When we finished our safari, we returned home for an evening near the hot springs below the camp and finally saw the community Sankale had assumed leadership over. The men were washing themselves in a pool of water and the women were washing clothes further up near the outlet of where the water comes up from underground. The women’s eyes were on the children bathing near them. The animals had their own spot too, at the outlet where the water drains. The whole seen was harmonious and beautiful. We returned to camp and had our final dinner and campfire and showered and went to bed.
The next morning, the men performed the warrior training and the traditional dancing which I took part in and learnt a few tricks for the battlefield and dance floor.
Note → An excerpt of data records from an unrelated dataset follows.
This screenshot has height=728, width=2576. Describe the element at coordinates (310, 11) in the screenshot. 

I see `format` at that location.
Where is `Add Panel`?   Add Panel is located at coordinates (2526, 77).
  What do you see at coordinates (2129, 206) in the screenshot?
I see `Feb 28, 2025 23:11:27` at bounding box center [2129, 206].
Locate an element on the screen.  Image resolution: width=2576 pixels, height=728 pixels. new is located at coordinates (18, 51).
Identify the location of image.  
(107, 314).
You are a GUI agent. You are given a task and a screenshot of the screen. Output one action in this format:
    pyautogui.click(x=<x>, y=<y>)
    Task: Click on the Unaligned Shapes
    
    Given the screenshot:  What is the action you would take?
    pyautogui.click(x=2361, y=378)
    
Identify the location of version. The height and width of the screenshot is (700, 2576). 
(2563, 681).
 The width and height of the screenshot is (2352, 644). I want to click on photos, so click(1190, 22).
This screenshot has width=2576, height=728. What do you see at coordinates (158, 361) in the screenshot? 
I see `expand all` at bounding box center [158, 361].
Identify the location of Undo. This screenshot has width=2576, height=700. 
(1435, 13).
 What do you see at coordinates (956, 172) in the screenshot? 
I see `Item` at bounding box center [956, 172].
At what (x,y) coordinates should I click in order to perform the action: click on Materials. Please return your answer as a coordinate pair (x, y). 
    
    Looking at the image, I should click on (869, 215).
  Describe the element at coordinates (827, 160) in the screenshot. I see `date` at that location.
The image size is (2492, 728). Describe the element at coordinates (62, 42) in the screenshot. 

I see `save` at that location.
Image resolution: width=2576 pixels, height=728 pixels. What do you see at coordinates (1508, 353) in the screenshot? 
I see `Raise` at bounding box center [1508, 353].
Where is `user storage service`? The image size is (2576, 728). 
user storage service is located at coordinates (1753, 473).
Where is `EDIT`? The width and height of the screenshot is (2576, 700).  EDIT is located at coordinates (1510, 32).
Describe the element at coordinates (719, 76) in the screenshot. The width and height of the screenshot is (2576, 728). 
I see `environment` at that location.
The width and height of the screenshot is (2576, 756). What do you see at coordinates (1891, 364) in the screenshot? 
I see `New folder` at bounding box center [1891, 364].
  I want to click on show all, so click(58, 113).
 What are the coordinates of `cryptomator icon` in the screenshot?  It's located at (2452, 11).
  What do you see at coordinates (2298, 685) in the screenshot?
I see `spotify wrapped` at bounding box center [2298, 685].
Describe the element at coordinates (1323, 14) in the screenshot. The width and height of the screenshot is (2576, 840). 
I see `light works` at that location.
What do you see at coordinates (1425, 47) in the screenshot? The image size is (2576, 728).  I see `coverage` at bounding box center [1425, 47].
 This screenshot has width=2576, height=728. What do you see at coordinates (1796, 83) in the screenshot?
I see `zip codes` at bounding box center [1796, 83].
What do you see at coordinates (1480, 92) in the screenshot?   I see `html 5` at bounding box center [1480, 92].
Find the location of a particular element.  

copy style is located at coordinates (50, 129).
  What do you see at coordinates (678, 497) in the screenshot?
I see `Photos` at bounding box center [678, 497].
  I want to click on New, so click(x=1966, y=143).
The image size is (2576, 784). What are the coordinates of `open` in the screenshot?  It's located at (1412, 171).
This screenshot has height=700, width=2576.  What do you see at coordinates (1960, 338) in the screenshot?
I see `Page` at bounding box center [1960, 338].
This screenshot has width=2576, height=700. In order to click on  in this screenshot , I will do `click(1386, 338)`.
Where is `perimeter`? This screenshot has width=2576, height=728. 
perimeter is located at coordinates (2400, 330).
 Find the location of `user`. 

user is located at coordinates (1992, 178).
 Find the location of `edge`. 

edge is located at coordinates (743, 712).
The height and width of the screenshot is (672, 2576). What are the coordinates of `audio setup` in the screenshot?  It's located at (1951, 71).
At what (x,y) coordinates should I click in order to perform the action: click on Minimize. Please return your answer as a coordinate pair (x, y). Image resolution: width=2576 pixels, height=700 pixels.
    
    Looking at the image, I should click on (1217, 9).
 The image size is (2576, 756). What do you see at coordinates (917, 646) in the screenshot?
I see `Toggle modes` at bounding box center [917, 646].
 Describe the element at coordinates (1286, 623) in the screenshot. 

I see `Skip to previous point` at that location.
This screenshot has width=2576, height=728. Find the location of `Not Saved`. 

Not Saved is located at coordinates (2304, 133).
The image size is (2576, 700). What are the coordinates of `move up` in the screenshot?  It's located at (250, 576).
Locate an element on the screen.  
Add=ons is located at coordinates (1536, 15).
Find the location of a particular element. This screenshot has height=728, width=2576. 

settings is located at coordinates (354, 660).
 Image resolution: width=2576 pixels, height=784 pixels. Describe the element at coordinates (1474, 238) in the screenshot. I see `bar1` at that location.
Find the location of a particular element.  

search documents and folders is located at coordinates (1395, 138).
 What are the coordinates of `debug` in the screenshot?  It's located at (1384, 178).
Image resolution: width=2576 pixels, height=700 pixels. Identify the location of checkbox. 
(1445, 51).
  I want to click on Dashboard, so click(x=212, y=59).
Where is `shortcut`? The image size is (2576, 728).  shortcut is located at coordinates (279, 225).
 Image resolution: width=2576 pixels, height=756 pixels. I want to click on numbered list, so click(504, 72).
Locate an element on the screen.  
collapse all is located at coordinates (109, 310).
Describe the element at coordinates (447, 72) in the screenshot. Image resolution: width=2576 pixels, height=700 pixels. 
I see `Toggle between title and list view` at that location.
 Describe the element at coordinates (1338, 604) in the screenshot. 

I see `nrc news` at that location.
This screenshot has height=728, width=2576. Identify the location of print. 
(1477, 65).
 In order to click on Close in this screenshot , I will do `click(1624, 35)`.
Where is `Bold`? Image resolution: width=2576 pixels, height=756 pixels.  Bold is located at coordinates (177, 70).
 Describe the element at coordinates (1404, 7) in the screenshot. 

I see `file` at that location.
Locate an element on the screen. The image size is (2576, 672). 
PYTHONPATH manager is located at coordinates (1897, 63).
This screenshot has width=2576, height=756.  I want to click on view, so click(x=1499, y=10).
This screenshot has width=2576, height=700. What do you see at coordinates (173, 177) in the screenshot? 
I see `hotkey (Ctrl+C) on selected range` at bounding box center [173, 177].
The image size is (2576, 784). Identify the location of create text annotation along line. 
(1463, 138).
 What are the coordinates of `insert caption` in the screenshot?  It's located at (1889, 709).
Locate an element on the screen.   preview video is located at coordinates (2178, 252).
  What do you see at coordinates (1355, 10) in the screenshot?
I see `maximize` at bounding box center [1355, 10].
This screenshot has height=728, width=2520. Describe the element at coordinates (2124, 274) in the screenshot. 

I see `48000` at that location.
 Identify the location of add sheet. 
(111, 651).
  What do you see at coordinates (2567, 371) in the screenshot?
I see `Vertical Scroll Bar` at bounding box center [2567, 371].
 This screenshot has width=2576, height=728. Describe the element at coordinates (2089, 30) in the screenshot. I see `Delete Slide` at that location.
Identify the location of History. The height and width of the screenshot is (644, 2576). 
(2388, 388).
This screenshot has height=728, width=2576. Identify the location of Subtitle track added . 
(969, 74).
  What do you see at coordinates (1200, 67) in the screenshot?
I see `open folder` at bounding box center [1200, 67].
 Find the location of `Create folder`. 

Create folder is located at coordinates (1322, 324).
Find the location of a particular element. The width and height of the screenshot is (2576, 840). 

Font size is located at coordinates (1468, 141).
It was a great finale to the perfect two days of retreat and reprieve from the Internet, texting, and phone calls. I truly learned that I need more days of being less connected to the world in that way.
One of the most memorable moments on the trip came towards the end of it. Sankale standing in a grocery store was surrounded by school children gawking at him. He dresses in his traditional attire everyday, with spear in sheath, even when he goes to town to restock on supplies. He never changes into modern clothes, he says, its his birthright to walk as he is. The kids are curious because, “They know I am a chief. You do not see men walking around with spears and not being stopped by the police. I only come to this town to do some shopping and I return to Maji Motto afterwards. I am not interested in all of this,” he says. “I choose the path of the traditional ways because of my father. He begged the Italian Priest not to educate me in their ways,” he shared. That signaled why the intrigue of the children had to be explained by Sankale. He truly did represent a tribal community and that is something truly special.
I left Maji Motto grateful for what I had seen and learned with my friends Kenyatta, Marlynne, and Sonya and we embarked on the other leg of our trip by heading back to Nairobi to grab our flight to Mombasa, Kenya.